__What you have to do__: Treat the line containing "The image size is (550, 393)." as the first line of the answer and the last line of the data as its final line, reproducing every line between exactly.

__Provided data__:

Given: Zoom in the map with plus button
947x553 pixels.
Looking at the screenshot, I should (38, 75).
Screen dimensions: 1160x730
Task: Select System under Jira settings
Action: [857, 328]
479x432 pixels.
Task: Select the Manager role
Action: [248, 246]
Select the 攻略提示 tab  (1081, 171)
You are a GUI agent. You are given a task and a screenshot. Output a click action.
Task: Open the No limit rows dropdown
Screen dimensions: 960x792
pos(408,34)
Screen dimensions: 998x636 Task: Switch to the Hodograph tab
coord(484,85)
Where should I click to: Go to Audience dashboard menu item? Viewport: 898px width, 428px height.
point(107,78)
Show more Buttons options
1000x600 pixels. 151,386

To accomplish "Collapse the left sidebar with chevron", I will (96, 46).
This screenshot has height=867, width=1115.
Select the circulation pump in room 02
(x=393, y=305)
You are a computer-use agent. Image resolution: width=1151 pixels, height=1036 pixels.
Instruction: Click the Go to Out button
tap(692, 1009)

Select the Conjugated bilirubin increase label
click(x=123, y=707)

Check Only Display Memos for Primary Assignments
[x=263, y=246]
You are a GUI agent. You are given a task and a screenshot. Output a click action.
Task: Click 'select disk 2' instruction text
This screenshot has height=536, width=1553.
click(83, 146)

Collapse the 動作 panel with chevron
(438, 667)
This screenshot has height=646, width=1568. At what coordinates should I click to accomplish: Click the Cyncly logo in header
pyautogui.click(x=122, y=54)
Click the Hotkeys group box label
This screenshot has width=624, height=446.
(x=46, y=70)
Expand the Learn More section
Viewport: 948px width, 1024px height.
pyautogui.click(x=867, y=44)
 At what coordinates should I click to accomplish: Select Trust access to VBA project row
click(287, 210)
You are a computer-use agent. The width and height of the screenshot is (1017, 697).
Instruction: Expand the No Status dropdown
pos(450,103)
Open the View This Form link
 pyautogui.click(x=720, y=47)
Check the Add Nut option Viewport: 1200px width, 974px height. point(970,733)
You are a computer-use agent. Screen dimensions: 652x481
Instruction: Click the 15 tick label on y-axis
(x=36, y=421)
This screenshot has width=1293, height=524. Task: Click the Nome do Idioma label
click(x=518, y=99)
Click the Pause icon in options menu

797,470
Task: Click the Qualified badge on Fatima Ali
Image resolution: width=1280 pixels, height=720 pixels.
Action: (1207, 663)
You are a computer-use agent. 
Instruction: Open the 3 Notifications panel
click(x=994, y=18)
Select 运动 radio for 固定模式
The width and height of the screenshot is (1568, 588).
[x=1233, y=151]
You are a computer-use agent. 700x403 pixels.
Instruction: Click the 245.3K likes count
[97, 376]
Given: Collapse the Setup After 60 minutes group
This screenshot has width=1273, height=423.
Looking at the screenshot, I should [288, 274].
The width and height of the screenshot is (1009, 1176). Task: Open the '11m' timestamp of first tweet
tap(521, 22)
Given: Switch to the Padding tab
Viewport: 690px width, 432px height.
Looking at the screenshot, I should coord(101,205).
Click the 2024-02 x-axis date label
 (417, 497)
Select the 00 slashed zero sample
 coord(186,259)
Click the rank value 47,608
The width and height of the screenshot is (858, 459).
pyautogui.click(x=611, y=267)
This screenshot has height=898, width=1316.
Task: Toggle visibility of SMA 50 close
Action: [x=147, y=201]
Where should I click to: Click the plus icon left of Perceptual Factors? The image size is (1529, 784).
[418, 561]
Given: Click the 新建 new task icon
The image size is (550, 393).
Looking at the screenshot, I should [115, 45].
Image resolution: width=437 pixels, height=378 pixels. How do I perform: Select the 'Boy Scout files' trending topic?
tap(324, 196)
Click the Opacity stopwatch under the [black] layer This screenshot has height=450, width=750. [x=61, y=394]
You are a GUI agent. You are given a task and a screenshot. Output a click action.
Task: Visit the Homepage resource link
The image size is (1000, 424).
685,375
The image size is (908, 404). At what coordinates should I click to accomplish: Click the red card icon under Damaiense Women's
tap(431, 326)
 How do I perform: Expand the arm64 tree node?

__Output of the task__:
The image size is (550, 393).
Looking at the screenshot, I should [115, 45].
Image resolution: width=437 pixels, height=378 pixels. How do I perform: Select the 'Boy Scout files' trending topic?
tap(324, 196)
Click the Opacity stopwatch under the [black] layer This screenshot has height=450, width=750. [x=61, y=394]
You are a GUI agent. You are given a task and a screenshot. Output a click action.
Task: Visit the Homepage resource link
The image size is (1000, 424).
685,375
The image size is (908, 404). At what coordinates should I click to accomplish: Click the red card icon under Damaiense Women's
tap(431, 326)
 How do I perform: Expand the arm64 tree node?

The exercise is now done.